植株叶绿素的含量与植株的生长速率成正比,叶绿素含量越高表明植株的生长速度以及代谢速度越快。菌肥CAMP组叶绿素含量最高(图9b),这表明使用该微生物菌肥可以增加植株的代谢速度。
3.6微生物菌肥有效菌在根际的定殖
将采集到的土壤样本进行活菌总数的测定,结果见表6。
表6微生物菌肥有效菌在土壤中的定殖
注:*表示与空白组Control比较差异显著(P﹤0.05);**表示与空白组Control比较差异极显著(P﹤0.01);△表示与单施化肥组CK-Ⅱ的比较差异显著(P﹤0.05)。
由表6可知,空白对照组的菌含量没有显著的差异,其余各组的菌含量均有明显的变化,从第二周开始施用菌肥CAMP组均比其他两个对照组中的菌含量高出一个数量级,这表明了施用该微生物菌肥可以提高土壤中的有效菌的含量。
同时有效菌含量增高可以显著增加土壤中各种酶的活性,可以提高土壤的呼吸度以及土质的营养水平。
3.7微生物菌肥对土壤矿化速度的影响
土壤氮含量的变化可以有效的表明土壤的矿化速度,有效菌将土壤中固定的氮释放程度增加时表明土壤的矿化速度增加,各处理组中有效氮的比较结果如表7所示。
表7微生物菌肥对土壤氮素的影响
表7的结果表明,菌肥CAMP组中的全氮含量比其他两组的高,说明施用菌肥CAMP后土壤中固定的氮释放量增加,土壤的矿化速度增加;并且施用菌肥CAMP组速效氮的利用率比其他两组高出15%。
4总结
该复合微生物菌肥不仅仅是高级的肥料,又是土壤的改良剂,一旦施入土壤中,微生物就利用土壤中的有机质、腐殖质等物质进行吸附、定殖,使这些物质转化为可被植物利用的小态的氨基酸和蛋白质等养分,不仅可以减少化肥的使用量,还能大大提高土壤已施化肥的利用率。
使用微生物菌肥可以达到以下效果:
(1)改良土壤的理化性质,提高土壤中有效菌的含量、提高土壤有机质的分解、提高土壤有效养分的释放,最终实现逐年减少化肥、农药的使用量。
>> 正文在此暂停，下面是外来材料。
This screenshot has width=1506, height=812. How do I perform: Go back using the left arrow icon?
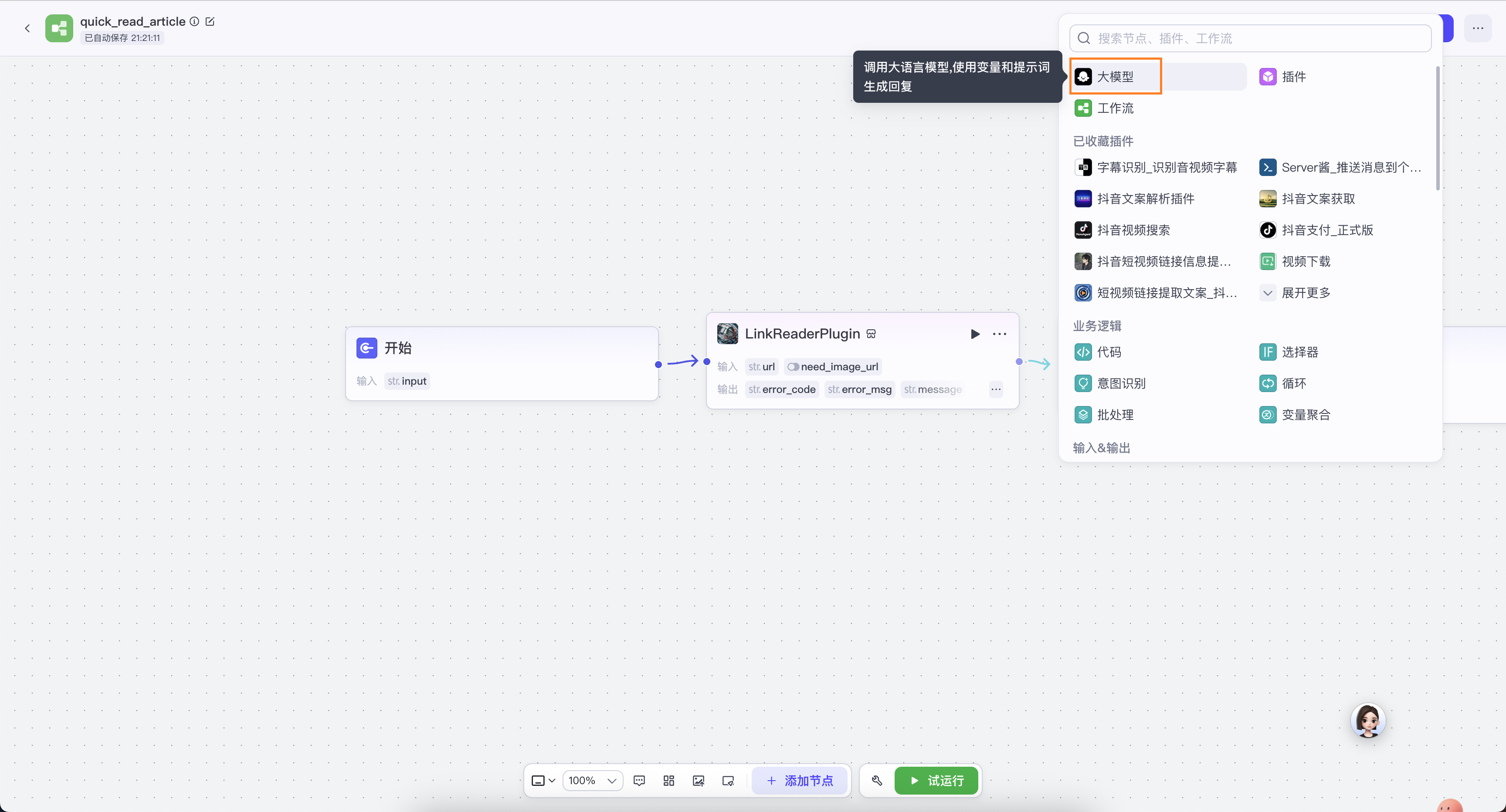(27, 28)
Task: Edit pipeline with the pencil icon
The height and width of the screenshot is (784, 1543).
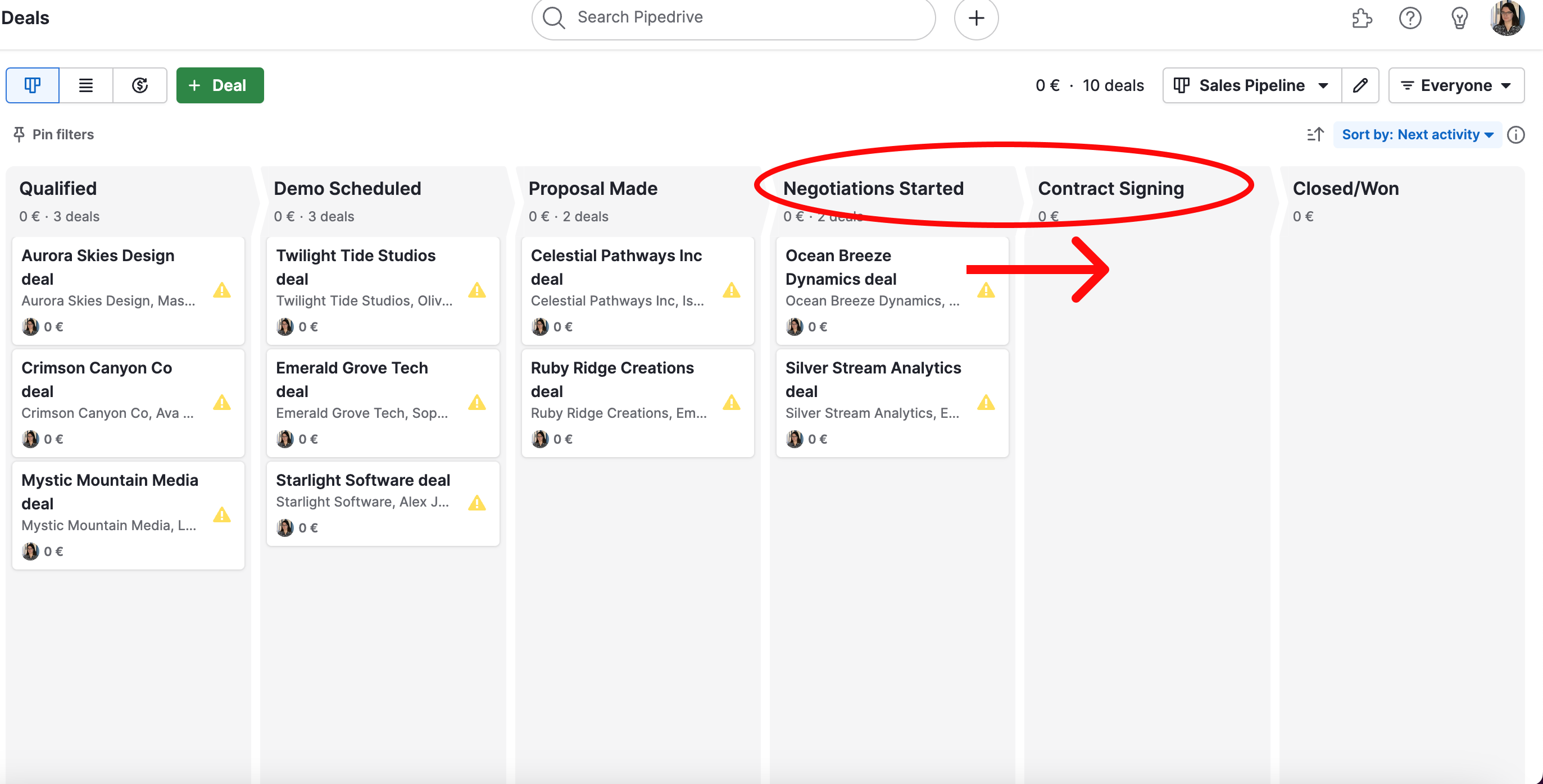Action: (1360, 85)
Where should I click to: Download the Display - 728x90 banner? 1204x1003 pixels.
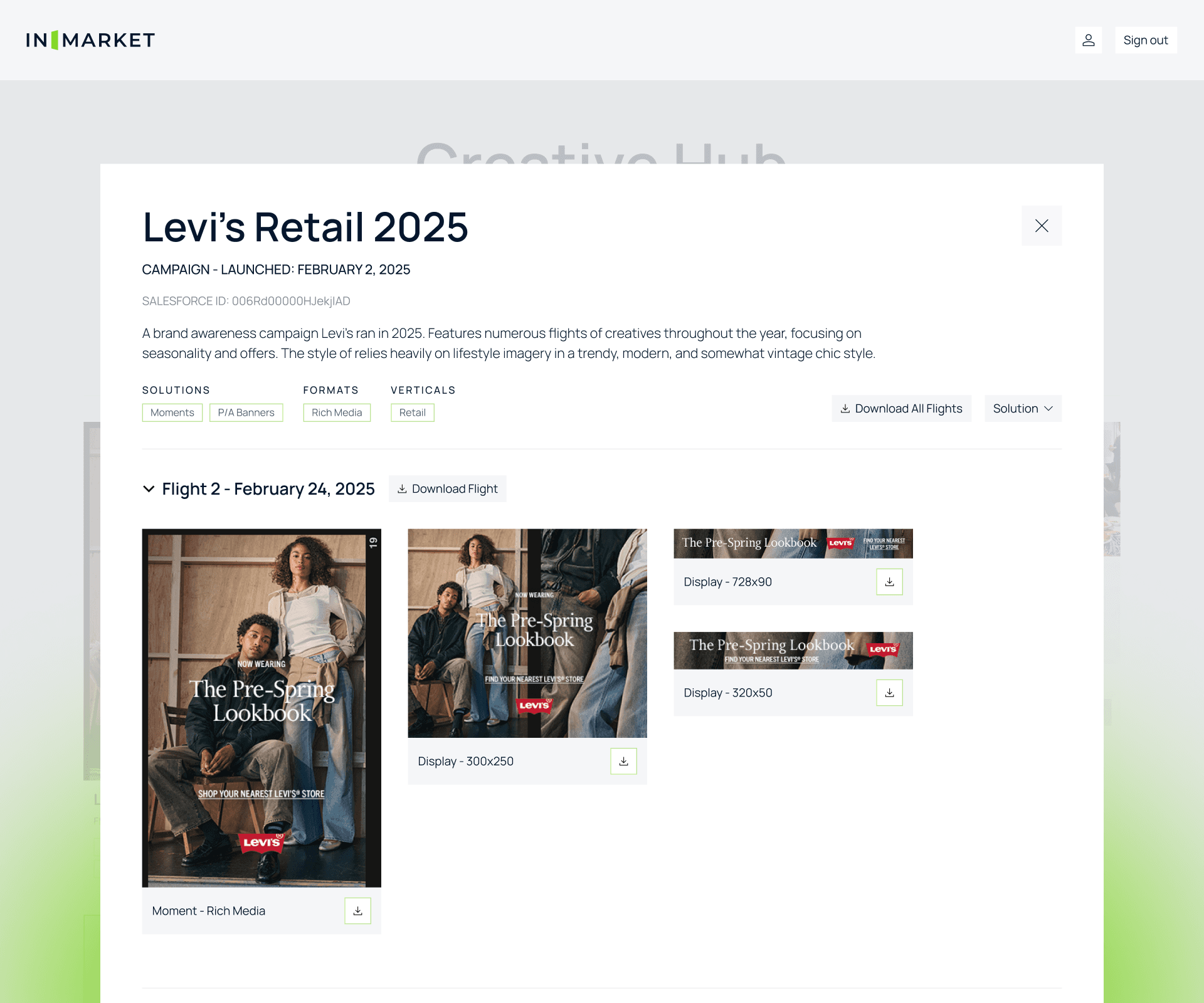[x=889, y=582]
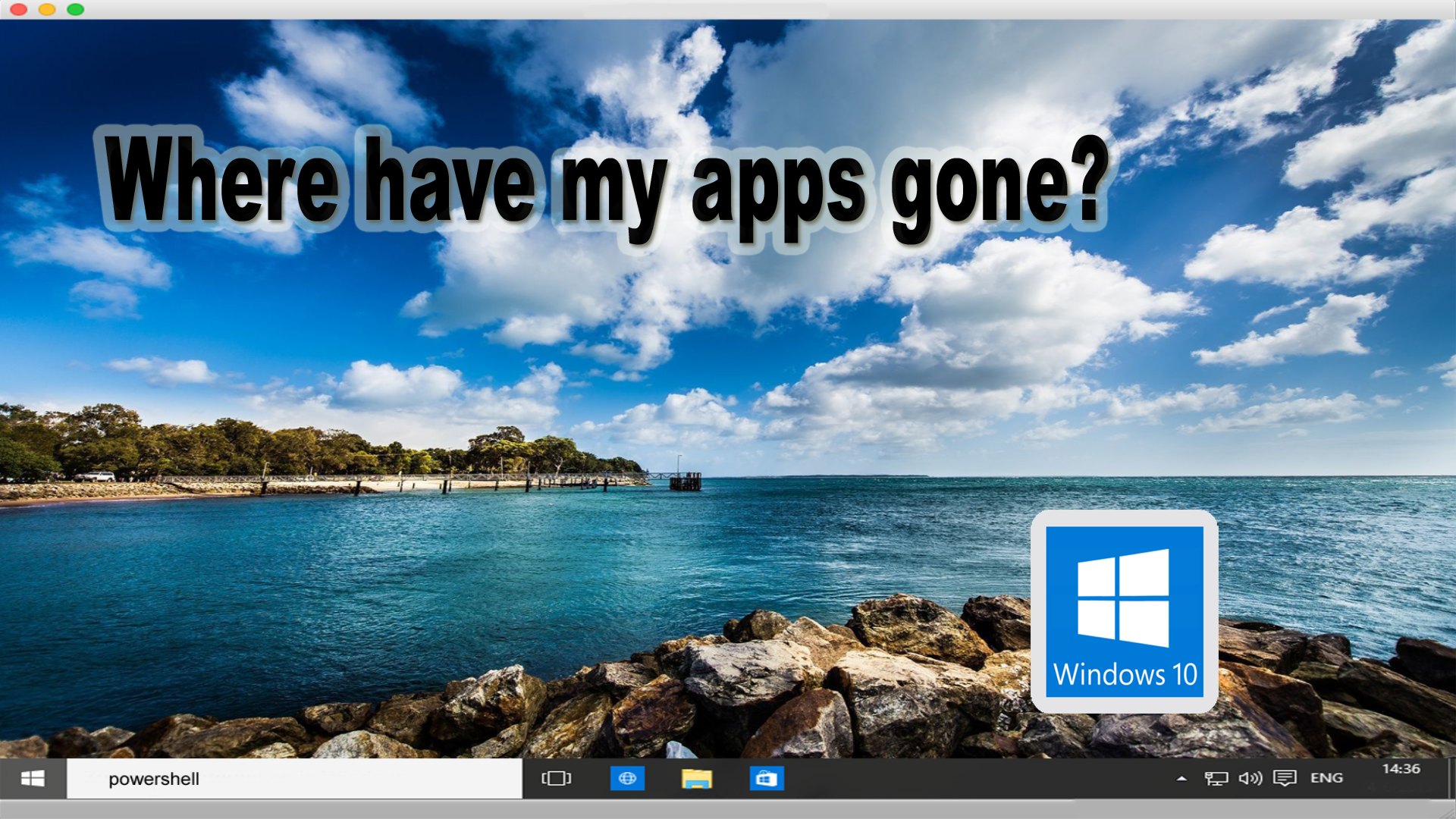Switch input language via ENG indicator
This screenshot has height=819, width=1456.
click(1326, 779)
(2)提高植物的代谢能力,促进植物的根系生长,使其发达,提高植株可溶性糖和叶绿素的含量,增强植物的抗逆性能,提高植物的光合作用。
(3)投入低,回报高,能够确保土壤的可持续发展。
(4)改善植物的品质,特别是叶菜类作物,植物的叶片嫩绿、无化学污染,且可以提高产量18%,全面提高叶菜类产品的市场竞争力。
(5)制备工艺简单,各复配菌在同一培养基上混合发酵培养即得,各菌株间无拮抗作用,无需使用多种培养基分别培养,简化了生产工艺,降低了生产成本。